The first to market will be in at least 5 years, most further developments should
be expected over a decade long cycle.
Potential Impacts
It is almost certain that nanotechnology has the potential to have a large impact
on the world. It is in the area of predicting the effects of nanotechnology
that it is vital to have accurate definitions. Each area of nanotechnology will
have different issues and these will need to be considered separately.
Type One: Thin Films.
Thin films are already applied to many materials for beneficial effects. As
better and more diverse coatings are developed, the number of thin film coated
materials will expand. These will probably have a significant commercial impact
but will warrant little toxicology or health and safety study. This is due to
the fact that the films are supported by a macro-scale substrate and can be
considered as conventional materials. It may be of significant long-term benefit
if such products do not carry the “nano” label.

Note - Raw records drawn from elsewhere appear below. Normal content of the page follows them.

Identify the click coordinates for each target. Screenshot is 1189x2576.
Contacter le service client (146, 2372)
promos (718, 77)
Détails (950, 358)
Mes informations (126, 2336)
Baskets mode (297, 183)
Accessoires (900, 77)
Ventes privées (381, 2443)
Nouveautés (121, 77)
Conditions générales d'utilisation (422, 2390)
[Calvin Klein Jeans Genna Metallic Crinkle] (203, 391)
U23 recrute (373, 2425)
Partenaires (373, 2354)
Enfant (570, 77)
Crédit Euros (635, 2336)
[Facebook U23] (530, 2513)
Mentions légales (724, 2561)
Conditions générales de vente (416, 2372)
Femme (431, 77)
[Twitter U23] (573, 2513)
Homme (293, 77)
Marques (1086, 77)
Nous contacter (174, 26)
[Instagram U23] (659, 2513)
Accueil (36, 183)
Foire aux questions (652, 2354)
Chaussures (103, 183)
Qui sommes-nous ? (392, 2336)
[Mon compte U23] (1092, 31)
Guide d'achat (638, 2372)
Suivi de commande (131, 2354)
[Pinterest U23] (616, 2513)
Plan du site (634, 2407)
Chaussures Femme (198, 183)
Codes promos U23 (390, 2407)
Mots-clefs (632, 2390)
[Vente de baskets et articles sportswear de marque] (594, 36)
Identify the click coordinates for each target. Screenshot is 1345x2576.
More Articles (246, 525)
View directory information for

Type Two: Nanoscale Fibres.
Products incorporating nanoscale fibres, wires or tubes will become the first
mass market nanotechnology products. If these products are well marketed and
are beneficial to consumers, the general public will be able to see the potential
benefits of a wider introduction of nanotechnology.
Type Three: Nanoparticles.
The nature of nanoparticles defines them to be of a similar size to biological
systems. The potential health and medical benefits are extremely large and they
could consequently have a large impact on industry and society. Care will have
to be taken to ensure that the health and safety regulations maintain parity
with nanotechnology development to maintain the safety of personnel working
in this field and of the wider general public.
Ethical and Social Implications
There is only one area of nanotechnology that could have potential ethical issues.
The adoption of nanotechnology by the life scientists may need careful consideration.
However many areas of research involving the life sciences already have ethical
guidelines in place. There should be no reason why these existing guidelines
cannot be expanded, if required, to cover the new research fields. As an example,
nanotechnology can be considered as just another tool for genetic manipulation.
Recent press reports concerning “grey-goo” highlight the need for
rational balanced reporting and public representation. Recent history with regard
to GM products clearly indicates the need for a pro-active stance on public
perception. The press will need to be presented with some positive “sound
bites” that can be widely used. It may be beneficial to consider announcing
specific regulation, restriction or even legislation with regard to self replicating
machines. At the moment, and for the foreseeable future, no such machine exists
outside of science fiction and such a move could alleviate public concerns without
impacting on any scientific research.
Extra Regulations
It seems unlikely that additional legislation is required for general investigations
and developments of nanotechnology. There may be some genuine health and safety
issues associated with nanotechnology. At this point, it would be beneficial
if funds were made available for a formal study into any potential health and
safety issues. Such work should be made widely known to the general publicly
public. It should be seen that work is on going in this area and, importantly,
that it is free of any commercial pressure. It would probably then be best practise
to ensure that any health and safety issues relating to nanotechnology are covered
by and enforced by the HSE. The HSE should issue guidelines and codes of conduct
for working with nanotechnology to ensure the safety of the public and especially
the scientific community that works in this field.